I realize from my working title that this post could easily be read as one of a myriad of "Keep Christ in Christmas, for Heaven's sake..." rants that populate the 'net this time of year, but that is not truly my intent. My intention is to remind myself of the following truths; that I am blessed to live in this country, that Christ calls me to celebrate His birth regardless of how easy it is, and that I don't need to see His likeness plastered on every storefront to be able to hold in my heart the true, deeply joyful reason for this season.

Christmas is a celebration of Christ's birth, and no amount of political correctness can change its definition. It is what it is. Therefore, I celebrate Christmas. I celebrate the mystery of a child's birth that was foretold for centuries, the magic of a virgin's baby born in a manger, heralded by angels. Above all, I celebrate the power of that child to free me from my sins. That is what I celebrate. It is my joy to live in a nation in which so many other people celebrate with me, and by God's grace I am able to sit here, right now, and write about how amazing He is, how miraculous His birth, how glorious His story.

However, there is a danger in my situation, because I have become very comfortable with this arrangement, and being comfortable can all too often lead to a certain laziness of faith. It is easy to be a Christian in America. Yes, there are those who will attack the idea of Christianity, there are those who will protest the Church, and I may even find my own person slandered (who hasn't felt the deep-cutting sting of being called a "goody two-shoes"?). Of course there are moments where I may be a smidge uncomfortable as a direct result of my faith, but I am free to put a giant plastic light-up Mary and Child in my front yard (if that is my faith declaration of choice) with very little danger of repercussion. God has surely blessed me in my country.

My heart aches a little when some of my countrymen seem to be so deeply offended by the words "Merry Christmas". I like to believe that if I were to move to Israel and found myself being wished a "Happy Hanukkah" at every turn that I would not demand that I be wished Happy Holidays instead. But of course, that illustrates my point marvelously; here, we do, in fact, have the option to make just such a demand. We cannot accept that wonderful nature of our country only when it most suits our need and complain when others exercise their rights. It simply doesn't work.

A wonderful little mind-game I have been playing with myself is imagining what I would do in December if I didn't live somewhere where it was not only legal but status quo to celebrate Christmas. Would I dare to arrange a Nativity on my lawn? Would I light the candles on my Advent wreath with curtains drawn, whispering the Scripture? Would I walk the streets, gaily calling out "Happy Holidays", all the while permeating my words with a silent prayer that those who I was passing might find the light of Christ? I have no idea how the strength of my faith would stand against such a test, and again I say I am blessed to live in such a place as this, such a place that does not force me to choose between my life and my God.

So, because I can, I celebrate Christ's birth.
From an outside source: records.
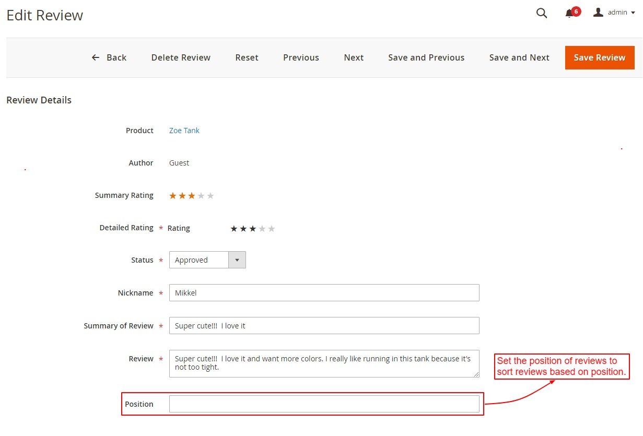The image size is (643, 436).
Task: Open the Status dropdown
Action: 238,260
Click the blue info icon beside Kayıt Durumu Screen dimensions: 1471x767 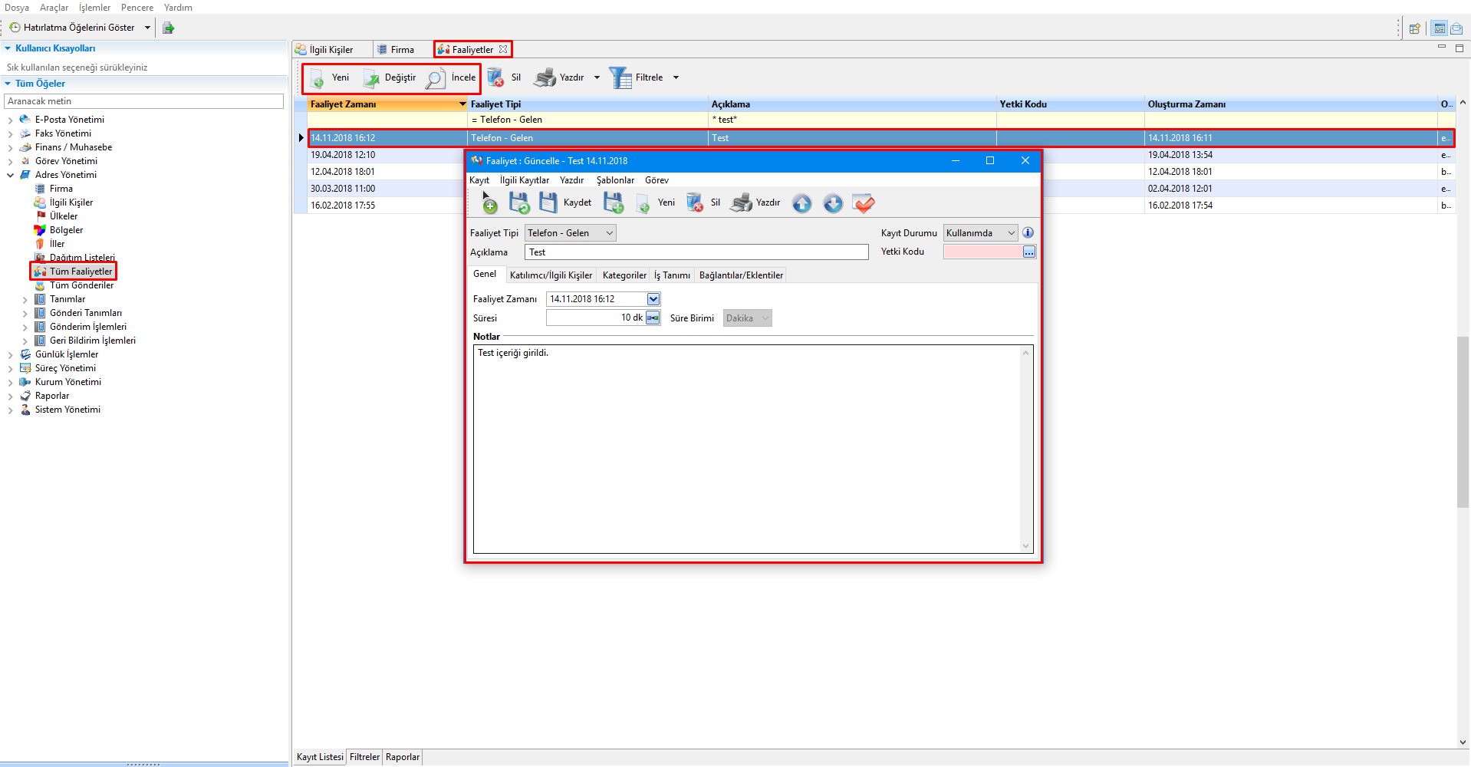1028,232
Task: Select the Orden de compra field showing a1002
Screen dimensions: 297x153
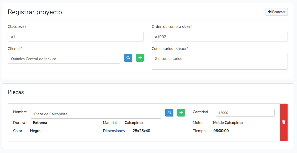Action: [x=220, y=36]

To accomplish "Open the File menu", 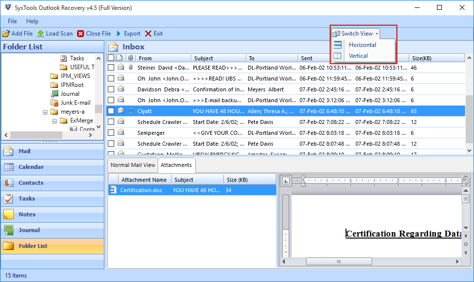I will (12, 21).
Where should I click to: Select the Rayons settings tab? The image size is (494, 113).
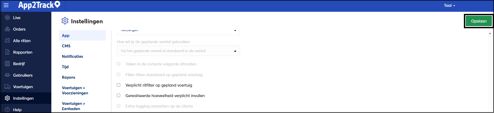coord(68,77)
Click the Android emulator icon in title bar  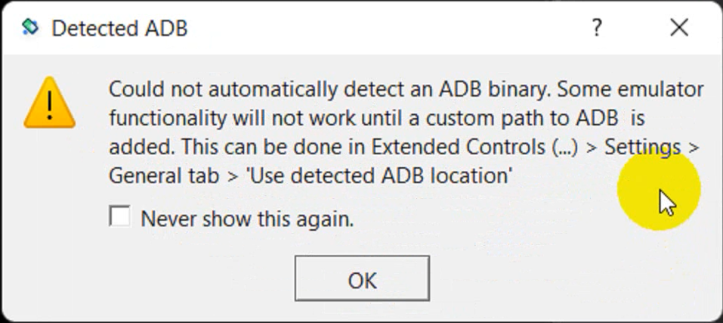[x=30, y=28]
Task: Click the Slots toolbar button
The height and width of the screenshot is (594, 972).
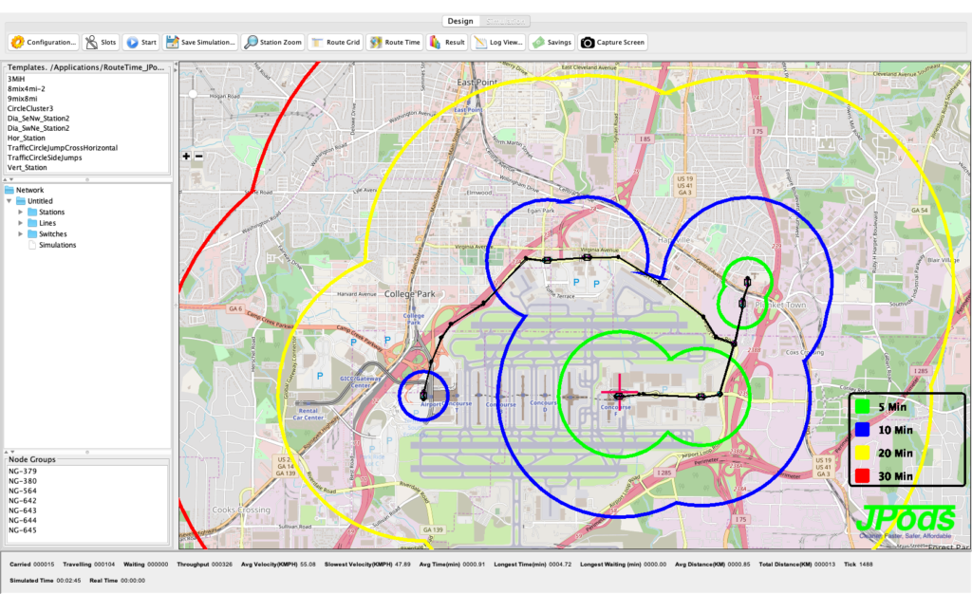Action: (101, 42)
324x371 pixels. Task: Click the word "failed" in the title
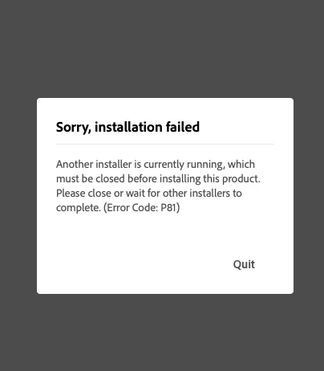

And because other people can, they choose to celebrate different things. As a Christian, I am called to show them the love of Christ. Christ was not a petulant child who would throw a tantrum at the mall when He realized that on His birthday, some people didn't have signs up proclaiming His birth. Christ is love incarnate, a love that recognizes that not everyone has yet found their way. A love that can show us that the best way to help others find Christ is to simply keep on loving them, even when they prefer "Jingle Bells" to "Silent Night", and even if they would rather shop than worship in His house.

My joy as a Christian is to see Him everywhere; in the neon lights of Wal-Mart to the candle-lit church. This season, it isn't my holiday that will be less blessed because some people choose not to celebrate Christ's birth. It's theirs.